++++ MATERIAL PROVIDED ++++
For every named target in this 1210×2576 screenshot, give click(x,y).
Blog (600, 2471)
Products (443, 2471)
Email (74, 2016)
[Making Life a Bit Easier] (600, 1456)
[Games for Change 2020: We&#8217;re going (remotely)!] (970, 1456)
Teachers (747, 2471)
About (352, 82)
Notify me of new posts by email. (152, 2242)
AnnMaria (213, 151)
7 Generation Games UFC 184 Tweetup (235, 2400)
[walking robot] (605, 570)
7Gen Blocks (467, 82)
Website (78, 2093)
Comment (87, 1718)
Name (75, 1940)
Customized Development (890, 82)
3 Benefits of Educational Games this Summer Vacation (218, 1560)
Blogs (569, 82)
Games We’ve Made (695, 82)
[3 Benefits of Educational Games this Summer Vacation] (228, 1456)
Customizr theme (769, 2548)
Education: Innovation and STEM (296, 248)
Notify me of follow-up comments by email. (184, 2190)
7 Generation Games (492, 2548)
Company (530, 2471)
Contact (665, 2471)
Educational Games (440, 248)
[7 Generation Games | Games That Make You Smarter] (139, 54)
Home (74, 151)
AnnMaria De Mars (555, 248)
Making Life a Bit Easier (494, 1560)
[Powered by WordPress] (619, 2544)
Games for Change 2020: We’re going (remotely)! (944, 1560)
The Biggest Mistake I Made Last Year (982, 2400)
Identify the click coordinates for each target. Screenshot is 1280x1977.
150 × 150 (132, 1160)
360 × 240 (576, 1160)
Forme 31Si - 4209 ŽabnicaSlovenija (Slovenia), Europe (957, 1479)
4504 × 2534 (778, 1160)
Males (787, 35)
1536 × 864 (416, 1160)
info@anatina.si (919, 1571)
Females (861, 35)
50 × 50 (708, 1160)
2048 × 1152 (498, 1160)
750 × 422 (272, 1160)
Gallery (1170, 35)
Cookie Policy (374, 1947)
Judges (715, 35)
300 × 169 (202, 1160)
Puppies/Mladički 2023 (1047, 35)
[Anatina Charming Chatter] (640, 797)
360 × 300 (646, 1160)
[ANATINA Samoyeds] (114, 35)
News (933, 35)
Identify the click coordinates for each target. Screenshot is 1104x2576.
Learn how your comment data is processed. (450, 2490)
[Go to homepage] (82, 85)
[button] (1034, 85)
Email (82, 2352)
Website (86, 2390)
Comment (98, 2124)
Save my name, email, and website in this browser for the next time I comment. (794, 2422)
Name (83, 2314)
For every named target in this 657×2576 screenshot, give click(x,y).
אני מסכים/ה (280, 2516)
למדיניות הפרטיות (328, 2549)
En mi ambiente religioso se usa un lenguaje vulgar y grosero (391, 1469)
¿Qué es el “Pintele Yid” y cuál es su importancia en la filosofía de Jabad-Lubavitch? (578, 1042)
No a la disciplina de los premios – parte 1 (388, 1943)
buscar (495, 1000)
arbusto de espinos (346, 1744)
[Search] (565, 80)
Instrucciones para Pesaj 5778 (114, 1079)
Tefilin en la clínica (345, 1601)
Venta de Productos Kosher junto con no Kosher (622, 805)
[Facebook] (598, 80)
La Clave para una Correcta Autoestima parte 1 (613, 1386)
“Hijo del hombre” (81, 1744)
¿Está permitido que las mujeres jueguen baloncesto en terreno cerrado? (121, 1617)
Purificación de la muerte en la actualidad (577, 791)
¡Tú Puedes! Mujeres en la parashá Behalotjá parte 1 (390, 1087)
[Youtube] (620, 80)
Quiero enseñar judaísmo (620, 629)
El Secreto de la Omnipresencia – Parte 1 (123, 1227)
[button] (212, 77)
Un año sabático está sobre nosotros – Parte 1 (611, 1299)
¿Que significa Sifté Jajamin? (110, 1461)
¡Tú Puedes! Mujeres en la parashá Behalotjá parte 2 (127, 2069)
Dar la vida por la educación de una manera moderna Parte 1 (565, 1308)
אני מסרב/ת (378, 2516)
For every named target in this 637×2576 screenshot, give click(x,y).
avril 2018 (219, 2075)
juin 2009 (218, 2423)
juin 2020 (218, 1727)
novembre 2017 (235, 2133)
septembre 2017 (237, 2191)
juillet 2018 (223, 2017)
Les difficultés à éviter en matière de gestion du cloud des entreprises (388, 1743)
++++
▶ **TASK DESCRIPTION**
All the entries are to be set down exactly as they appear.

▶ **RESULT FOR THIS TASK**
For every named target in this 1210×2576 screenshot, give click(x,y).
Blog (600, 2471)
Products (443, 2471)
Email (74, 2016)
[Making Life a Bit Easier] (600, 1456)
[Games for Change 2020: We&#8217;re going (remotely)!] (970, 1456)
Teachers (747, 2471)
About (352, 82)
Notify me of new posts by email. (152, 2242)
AnnMaria (213, 151)
7 Generation Games UFC 184 Tweetup (235, 2400)
[walking robot] (605, 570)
7Gen Blocks (467, 82)
Website (78, 2093)
Comment (87, 1718)
Name (75, 1940)
Customized Development (890, 82)
3 Benefits of Educational Games this Summer Vacation (218, 1560)
Blogs (569, 82)
Games We’ve Made (695, 82)
[3 Benefits of Educational Games this Summer Vacation] (228, 1456)
Customizr theme (769, 2548)
Education: Innovation and STEM (296, 248)
Notify me of follow-up comments by email. (184, 2190)
7 Generation Games (492, 2548)
Company (530, 2471)
Contact (665, 2471)
Educational Games (440, 248)
[7 Generation Games | Games That Make You Smarter] (139, 54)
Home (74, 151)
AnnMaria De Mars (555, 248)
Making Life a Bit Easier (494, 1560)
[Powered by WordPress] (619, 2544)
Games for Change 2020: We’re going (remotely)! (944, 1560)
The Biggest Mistake I Made Last Year (982, 2400)
Identify the click coordinates for each target. Screenshot is 1280x1977.
150 × 150 (132, 1160)
360 × 240 (576, 1160)
Forme 31Si - 4209 ŽabnicaSlovenija (Slovenia), Europe (957, 1479)
4504 × 2534 (778, 1160)
Males (787, 35)
1536 × 864 (416, 1160)
info@anatina.si (919, 1571)
Females (861, 35)
50 × 50 (708, 1160)
2048 × 1152 (498, 1160)
750 × 422 (272, 1160)
Gallery (1170, 35)
Cookie Policy (374, 1947)
Judges (715, 35)
300 × 169 (202, 1160)
Puppies/Mladički 2023 (1047, 35)
[Anatina Charming Chatter] (640, 797)
360 × 300 (646, 1160)
[ANATINA Samoyeds] (114, 35)
News (933, 35)
Identify the click coordinates for each target. Screenshot is 1104x2576.
Learn how your comment data is processed. (450, 2490)
[Go to homepage] (82, 85)
[button] (1034, 85)
Email (82, 2352)
Website (86, 2390)
Comment (98, 2124)
Save my name, email, and website in this browser for the next time I comment. (794, 2422)
Name (83, 2314)
For every named target in this 657×2576 screenshot, give click(x,y).
אני מסכים/ה (280, 2516)
למדיניות הפרטיות (328, 2549)
En mi ambiente religioso se usa un lenguaje vulgar y grosero (391, 1469)
¿Qué es el “Pintele Yid” y cuál es su importancia en la filosofía de Jabad-Lubavitch? (578, 1042)
No a la disciplina de los premios – parte 1 (388, 1943)
buscar (495, 1000)
arbusto de espinos (346, 1744)
[Search] (565, 80)
Instrucciones para Pesaj 5778 (114, 1079)
Tefilin en la clínica (345, 1601)
Venta de Productos Kosher junto con no Kosher (622, 805)
[Facebook] (598, 80)
La Clave para una Correcta Autoestima parte 1 (613, 1386)
“Hijo del hombre” (81, 1744)
¿Está permitido que las mujeres jueguen baloncesto en terreno cerrado? (121, 1617)
Purificación de la muerte en la actualidad (577, 791)
¡Tú Puedes! Mujeres en la parashá Behalotjá parte 1 (390, 1087)
[Youtube] (620, 80)
Quiero enseñar judaísmo (620, 629)
El Secreto de la Omnipresencia – Parte 1 (123, 1227)
[button] (212, 77)
Un año sabático está sobre nosotros – Parte 1 (611, 1299)
¿Que significa Sifté Jajamin? (110, 1461)
¡Tú Puedes! Mujeres en la parashá Behalotjá parte 2 (127, 2069)
Dar la vida por la educación de una manera moderna Parte 1 (565, 1308)
אני מסרב/ת (378, 2516)
For every named target in this 637×2576 screenshot, give click(x,y).
avril 2018 (219, 2075)
juin 2009 (218, 2423)
juin 2020 (218, 1727)
novembre 2017 (235, 2133)
septembre 2017 (237, 2191)
juillet 2018 (223, 2017)
Les difficultés à éviter en matière de gestion du cloud des entreprises (388, 1743)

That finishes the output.